In a world grappling with the urgent need for climate action, the emergence of a potential alliance between Brazil and South Africa signals a significant step forward in addressing global environmental challenges. With their leading roles regionally and within influential global platforms like the G20 and COP30, this partnership could catalyze essential south-south ties, paving the way for a more united front in combating climate change.

Africa’s climate dialogue has notably evolved in recent years. While initial discussions were dominated by extreme weather events, there is now a growing emphasis on transitioning to a low-carbon economy. This shift reflects a broader recognition of the continent’s negligible contribution to global emissions, coupled with its pressing energy needs to achieve sustainable development goals.

Historically, international climate partnerships have primarily involved African and developed countries, focusing on energy transitions away from fossil fuels. However, there’s a growing consensus that it’s time to give meaning to south-south climate partnerships, leveraging the rapid progress made by developing countries in climate-resilient development initiatives.

Brazil and South Africa are poised to play a pivotal role in this endeavor.

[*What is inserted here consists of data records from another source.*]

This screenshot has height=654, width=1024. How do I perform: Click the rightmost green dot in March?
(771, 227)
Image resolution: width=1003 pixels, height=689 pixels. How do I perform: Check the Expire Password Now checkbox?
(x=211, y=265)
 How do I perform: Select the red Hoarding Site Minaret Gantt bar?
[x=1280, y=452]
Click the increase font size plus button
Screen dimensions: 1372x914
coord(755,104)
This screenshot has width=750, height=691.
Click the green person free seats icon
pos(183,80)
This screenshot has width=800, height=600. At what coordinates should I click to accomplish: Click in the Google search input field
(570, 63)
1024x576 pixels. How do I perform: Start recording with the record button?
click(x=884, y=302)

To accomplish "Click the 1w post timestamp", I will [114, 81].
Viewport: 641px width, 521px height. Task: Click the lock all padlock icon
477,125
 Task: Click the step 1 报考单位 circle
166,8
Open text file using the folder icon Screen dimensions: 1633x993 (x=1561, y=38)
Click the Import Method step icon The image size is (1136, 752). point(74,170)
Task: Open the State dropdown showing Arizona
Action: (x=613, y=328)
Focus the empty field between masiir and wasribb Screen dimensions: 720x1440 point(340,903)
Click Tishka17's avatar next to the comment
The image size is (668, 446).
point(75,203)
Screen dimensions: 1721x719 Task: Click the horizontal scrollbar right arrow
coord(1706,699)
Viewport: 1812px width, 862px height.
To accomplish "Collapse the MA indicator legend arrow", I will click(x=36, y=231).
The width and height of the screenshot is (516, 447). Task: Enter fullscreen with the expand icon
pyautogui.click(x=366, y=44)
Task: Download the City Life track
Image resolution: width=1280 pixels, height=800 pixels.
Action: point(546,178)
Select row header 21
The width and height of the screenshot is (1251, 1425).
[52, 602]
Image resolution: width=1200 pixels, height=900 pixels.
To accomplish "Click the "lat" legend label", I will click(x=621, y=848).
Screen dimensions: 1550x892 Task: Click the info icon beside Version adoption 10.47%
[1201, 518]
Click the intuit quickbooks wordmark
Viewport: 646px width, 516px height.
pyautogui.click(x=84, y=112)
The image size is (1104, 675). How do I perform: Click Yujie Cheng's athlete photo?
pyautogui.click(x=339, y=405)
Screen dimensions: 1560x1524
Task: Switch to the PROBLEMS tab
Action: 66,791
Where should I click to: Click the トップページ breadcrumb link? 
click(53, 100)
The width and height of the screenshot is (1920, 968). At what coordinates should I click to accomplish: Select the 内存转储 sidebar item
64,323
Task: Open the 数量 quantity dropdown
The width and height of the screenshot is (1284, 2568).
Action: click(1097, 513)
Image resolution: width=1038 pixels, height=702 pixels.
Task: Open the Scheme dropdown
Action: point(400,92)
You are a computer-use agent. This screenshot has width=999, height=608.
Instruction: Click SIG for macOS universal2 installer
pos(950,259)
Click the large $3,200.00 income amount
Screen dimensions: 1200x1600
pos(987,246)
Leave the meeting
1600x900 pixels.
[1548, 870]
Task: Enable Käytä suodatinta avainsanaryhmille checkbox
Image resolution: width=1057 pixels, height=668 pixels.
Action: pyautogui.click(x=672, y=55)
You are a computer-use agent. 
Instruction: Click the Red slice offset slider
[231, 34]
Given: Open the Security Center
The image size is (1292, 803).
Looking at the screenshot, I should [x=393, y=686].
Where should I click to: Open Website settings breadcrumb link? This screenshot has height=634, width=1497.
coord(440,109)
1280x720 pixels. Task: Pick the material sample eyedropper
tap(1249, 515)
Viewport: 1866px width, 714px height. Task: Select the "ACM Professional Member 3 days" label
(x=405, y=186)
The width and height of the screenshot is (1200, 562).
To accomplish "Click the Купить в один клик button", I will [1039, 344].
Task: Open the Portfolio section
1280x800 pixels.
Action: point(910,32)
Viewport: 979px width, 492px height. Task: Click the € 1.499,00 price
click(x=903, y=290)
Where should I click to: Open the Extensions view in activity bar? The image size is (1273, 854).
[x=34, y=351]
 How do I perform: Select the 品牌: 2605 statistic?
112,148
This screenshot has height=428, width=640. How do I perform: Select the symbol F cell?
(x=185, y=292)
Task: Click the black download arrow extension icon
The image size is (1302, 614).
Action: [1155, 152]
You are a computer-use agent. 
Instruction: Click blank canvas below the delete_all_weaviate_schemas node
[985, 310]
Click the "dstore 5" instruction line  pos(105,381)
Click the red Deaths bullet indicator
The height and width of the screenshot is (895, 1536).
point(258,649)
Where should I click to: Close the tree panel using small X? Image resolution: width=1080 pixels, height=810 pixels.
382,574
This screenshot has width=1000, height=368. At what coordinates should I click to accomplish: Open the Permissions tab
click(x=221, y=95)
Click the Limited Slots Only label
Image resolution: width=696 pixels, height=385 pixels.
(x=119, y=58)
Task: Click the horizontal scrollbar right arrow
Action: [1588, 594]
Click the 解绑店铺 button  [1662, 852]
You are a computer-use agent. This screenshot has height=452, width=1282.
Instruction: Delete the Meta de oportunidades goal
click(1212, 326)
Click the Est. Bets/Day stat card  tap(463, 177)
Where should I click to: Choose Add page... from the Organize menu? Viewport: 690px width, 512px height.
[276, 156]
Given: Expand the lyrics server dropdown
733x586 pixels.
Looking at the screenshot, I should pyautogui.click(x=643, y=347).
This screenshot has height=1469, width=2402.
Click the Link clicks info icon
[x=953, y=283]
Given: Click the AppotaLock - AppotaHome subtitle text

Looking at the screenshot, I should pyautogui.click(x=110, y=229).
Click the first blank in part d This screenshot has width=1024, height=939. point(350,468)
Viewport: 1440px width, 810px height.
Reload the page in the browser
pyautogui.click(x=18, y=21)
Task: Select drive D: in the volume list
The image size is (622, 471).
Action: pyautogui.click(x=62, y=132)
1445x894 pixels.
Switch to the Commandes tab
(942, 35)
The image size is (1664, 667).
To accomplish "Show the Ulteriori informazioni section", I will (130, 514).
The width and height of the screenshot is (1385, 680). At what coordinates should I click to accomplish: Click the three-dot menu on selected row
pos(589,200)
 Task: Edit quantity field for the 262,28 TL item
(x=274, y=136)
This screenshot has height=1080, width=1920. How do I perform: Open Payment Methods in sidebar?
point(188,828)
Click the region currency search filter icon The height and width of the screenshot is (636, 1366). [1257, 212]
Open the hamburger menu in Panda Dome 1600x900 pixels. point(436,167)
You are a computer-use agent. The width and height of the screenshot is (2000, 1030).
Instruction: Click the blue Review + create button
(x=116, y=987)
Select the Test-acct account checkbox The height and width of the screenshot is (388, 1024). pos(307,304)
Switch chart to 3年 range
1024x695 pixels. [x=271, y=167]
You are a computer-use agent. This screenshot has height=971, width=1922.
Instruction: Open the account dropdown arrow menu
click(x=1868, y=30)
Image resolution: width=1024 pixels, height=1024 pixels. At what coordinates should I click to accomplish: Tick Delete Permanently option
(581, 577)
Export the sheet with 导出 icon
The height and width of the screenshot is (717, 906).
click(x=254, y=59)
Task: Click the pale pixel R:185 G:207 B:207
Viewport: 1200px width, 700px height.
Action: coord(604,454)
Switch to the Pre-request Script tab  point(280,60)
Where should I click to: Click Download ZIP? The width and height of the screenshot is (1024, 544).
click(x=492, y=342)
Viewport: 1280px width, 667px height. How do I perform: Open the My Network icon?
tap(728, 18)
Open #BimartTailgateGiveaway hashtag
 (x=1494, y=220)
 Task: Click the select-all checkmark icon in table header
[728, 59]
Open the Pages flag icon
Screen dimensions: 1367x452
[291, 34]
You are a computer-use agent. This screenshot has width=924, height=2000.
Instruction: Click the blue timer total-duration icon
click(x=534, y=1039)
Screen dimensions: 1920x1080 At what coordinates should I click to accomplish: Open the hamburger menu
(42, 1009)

Brazil boasts a leading position in renewable energy, with 40% of its power already derived from renewables, and is globally recognized for its expertise in biofuels. South Africa, on the other hand, has been a pioneer in the Just Energy Transition Partnerships, laying the groundwork for sustainable energy transitions.

The idea of a BRICS Climate Club, encompassing nations like China and India, is gaining traction, underscoring the capacity of the global south to drive climate action. Recent workshops co-convened by South Africa’s Institute of International Affairs and Brazil’s Institute for Applied Economic Research have highlighted the potential of a south-south climate partnership.

Moreover, with Brazil currently holding the presidency of the G20 and South Africa scheduled to assume the role next year, there’s a unique opportunity to align global agendas towards climate action. Both countries have prioritized climate change within the G20 framework, emphasizing the need for climate finance and a just energy transition.

Closer collaboration between Brazil and South Africa not only promises mutual benefits but also holds the key to bridging the gap between Africa and Latin America in achieving sustainable development goals. By leveraging their respective strengths and shared commitment to climate leadership, these nations can pave the way for accelerated development and reduced climate damage across the global south.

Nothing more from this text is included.